А радио в изголовье Алисиной тахты уже не играет блюз, концерт кончился, и диктор на незнакомом языке, похоже на эстонском, читает, должно быть, известия. Скорее всего это таллинская станция, и Алиса отрывает глаза от книги и вспоминает то же самое, что Марианна, — она вспоминает, что последнее письмо от Петера было из Таллина и что с тех пор прошли долгие месяцы. До того долгие, что весну успело сменить лето, а за летом настала осень, и времени с тех пор утекло столько, что перманент уже почти совсем развился и на полу в тех местах, где больше всего ходят, сквозь коричневую краску вновь проглядывает белизна досок. Так думает Алиса, но придумать тут все равно ничего не придумаешь, и она, раз ни слова не понимает по-эстонски, тянется рукой за подушку и выключает радио. Теперь и в ее комнате слышно, как стучится в окно дождик и время от времени что-то бренчит и звякает, точно колокол, но Алиса представить себе не может, что там такое звенит и брякает. Оторвалось что-то и со звоном качается на ветру и бьется? Может, антенна, может, электропровод? Но антенну она еще позавчера прибила. И если б та дергалась, приемник хрипел бы или хотя бы потрескивал, но музыка звучала ровно и ясно. А если бы колотился провод, то мигала бы лампа, но свет горит ярко и спокойно. Так что это ни то ни другое, и пока она слушает, кажется… да, стихает и этот звук. И стоит ли вообще ломать себе голову над какими-то шумами, ведь осенний вечер в дождливую пору всегда полон всяких стуков и шорохов, хруста и шепота, треска и барабанной дроби. Но, слыша, как дождевые капли шарят по стеклу, Алиса невольно вспоминает, что крыша в стыке между двумя шиферными плитками стала сочиться и через какое-то время белый, только весной побеленный потолок протечет рыжим безобразным пятном, оно расплывется прямо над новой тахтой, как грозовая туча, и когда-нибудь в сильный дождь туча, того и гляди, прохудится, закаплет. Но что с этой проклятой щелью делать, как быть — натолкать туда замазки или паклей законопатить, — насчет этого голова у Алисы варит плохо, потому что мужское это дело, а не женское. И она думает — так-то оно так, а все же надо намотать себе на ус, что крыша не в порядке, и завтра же не забыть подняться на чердак и подставить под эту дырку таз, пока сыростью не напитался потолок. Если собраться с духом, можно бы залезть и сегодня, сейчас, хотя темнотища там такая, что сам черт сломает себе шею…

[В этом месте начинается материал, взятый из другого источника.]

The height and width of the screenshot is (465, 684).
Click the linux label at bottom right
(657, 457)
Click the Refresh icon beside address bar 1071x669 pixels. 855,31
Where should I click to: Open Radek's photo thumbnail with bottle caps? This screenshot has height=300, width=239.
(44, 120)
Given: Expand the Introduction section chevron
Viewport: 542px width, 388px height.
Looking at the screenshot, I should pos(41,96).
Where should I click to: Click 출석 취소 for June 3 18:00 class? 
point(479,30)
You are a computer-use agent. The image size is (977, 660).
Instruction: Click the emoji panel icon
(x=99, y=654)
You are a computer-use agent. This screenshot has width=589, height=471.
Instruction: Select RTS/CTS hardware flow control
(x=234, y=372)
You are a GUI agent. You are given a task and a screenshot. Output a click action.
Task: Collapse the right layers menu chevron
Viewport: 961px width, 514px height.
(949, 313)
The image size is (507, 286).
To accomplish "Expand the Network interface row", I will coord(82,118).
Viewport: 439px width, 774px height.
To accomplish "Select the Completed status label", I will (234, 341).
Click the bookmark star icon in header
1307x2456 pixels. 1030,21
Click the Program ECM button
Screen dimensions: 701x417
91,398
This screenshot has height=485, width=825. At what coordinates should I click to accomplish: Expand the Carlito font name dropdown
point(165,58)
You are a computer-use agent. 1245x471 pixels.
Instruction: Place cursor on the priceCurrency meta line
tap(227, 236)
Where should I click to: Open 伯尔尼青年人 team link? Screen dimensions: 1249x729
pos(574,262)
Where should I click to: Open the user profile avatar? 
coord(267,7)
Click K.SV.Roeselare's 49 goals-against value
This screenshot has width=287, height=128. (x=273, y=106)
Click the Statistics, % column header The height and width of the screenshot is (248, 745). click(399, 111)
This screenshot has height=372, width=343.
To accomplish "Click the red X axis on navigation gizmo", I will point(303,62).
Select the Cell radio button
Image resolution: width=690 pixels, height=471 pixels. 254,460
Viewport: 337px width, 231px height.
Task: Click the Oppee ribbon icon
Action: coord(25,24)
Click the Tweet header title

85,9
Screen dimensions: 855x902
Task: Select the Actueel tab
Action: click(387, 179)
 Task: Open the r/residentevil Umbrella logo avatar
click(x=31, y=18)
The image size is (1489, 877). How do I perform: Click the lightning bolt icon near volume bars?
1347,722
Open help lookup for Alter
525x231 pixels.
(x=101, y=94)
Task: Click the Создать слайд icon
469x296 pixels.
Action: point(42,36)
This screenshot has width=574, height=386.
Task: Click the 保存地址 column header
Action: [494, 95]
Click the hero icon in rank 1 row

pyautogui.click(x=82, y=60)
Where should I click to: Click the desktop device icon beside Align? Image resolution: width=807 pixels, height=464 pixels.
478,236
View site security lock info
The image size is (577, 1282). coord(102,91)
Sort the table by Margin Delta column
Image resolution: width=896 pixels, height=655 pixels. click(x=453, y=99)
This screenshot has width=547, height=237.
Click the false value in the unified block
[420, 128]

А ну ее, крышу! Все тело Алисы охватила сладкая истома, леность и расслабленность, хочется только поваляться, понежиться, почитать — про что-нибудь красивое, чего нет ни в Купенах, ни во всем Мургале; ни малейшего желания нету снимать халат… влезать в джинсы, зажигать фонарь и лазить впотьмах по сырому чердаку. Будет день и завтра, за одну ночь ничего не стрясется. Что же может случиться за одну ночь? Решительно ничего, во всяком случае ничего страшного и непоправимого, и Алиса вновь листает книгу, и глаза ее вновь скользят по буквам, строчкам и абзацам и пока безуспешно ищут место, где вчера чтение оборвалось: тяжелые веки стали слипаться, рука сама собой потянулась, сунула книгу между стеной и подушкой, а шума падения слух уже не уловил.